Examine each line of the data. Copy those that contain the string "agent".

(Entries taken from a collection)
<<<<

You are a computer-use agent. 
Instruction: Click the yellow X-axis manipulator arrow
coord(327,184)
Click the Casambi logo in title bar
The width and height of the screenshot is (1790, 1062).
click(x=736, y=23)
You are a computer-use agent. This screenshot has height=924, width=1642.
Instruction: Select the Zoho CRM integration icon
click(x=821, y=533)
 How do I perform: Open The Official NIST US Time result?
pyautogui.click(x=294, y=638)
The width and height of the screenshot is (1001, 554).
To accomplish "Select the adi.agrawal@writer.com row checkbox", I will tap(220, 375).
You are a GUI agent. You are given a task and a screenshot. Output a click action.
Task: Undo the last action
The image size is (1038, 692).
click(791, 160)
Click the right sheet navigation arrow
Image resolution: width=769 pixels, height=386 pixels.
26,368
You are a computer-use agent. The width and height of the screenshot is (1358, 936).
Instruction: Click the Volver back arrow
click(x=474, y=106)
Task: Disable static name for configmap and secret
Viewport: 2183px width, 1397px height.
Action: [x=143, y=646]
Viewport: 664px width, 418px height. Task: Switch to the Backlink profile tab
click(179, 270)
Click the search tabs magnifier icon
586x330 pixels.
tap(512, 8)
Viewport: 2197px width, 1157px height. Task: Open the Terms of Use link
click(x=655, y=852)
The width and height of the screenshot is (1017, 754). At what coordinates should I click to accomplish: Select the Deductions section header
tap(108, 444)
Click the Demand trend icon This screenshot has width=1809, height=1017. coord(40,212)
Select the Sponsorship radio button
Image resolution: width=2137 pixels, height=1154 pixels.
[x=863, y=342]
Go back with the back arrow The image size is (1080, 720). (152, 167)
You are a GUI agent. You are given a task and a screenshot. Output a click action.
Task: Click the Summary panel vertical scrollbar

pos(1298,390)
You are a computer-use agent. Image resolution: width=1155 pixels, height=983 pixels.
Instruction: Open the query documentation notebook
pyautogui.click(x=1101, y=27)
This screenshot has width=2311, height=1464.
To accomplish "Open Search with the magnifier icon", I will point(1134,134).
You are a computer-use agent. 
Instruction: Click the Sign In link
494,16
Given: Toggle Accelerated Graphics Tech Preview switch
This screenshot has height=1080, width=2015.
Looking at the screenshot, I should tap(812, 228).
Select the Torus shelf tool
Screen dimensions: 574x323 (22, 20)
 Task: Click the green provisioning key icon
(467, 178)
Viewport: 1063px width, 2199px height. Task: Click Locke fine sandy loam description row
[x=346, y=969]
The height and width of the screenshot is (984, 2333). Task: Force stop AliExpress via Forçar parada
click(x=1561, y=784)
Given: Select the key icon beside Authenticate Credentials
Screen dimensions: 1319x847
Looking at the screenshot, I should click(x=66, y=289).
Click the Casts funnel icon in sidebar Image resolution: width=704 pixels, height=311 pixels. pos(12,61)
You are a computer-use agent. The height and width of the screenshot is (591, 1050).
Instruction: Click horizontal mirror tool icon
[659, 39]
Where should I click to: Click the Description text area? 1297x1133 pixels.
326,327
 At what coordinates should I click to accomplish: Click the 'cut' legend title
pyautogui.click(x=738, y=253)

>>>>

Solution for this task:
You are a computer-use agent. 
You are a computer-use agent. This screenshot has height=924, width=1642.
You are a GUI agent. You are given a task and a screenshot. Output a click action.
You are a computer-use agent. The width and height of the screenshot is (1358, 936).
You are a GUI agent. You are given a task and a screenshot. Output a click action.
You are a computer-use agent. Image resolution: width=1155 pixels, height=983 pixels.
You are a computer-use agent. 
You are a computer-use agent. The height and width of the screenshot is (591, 1050).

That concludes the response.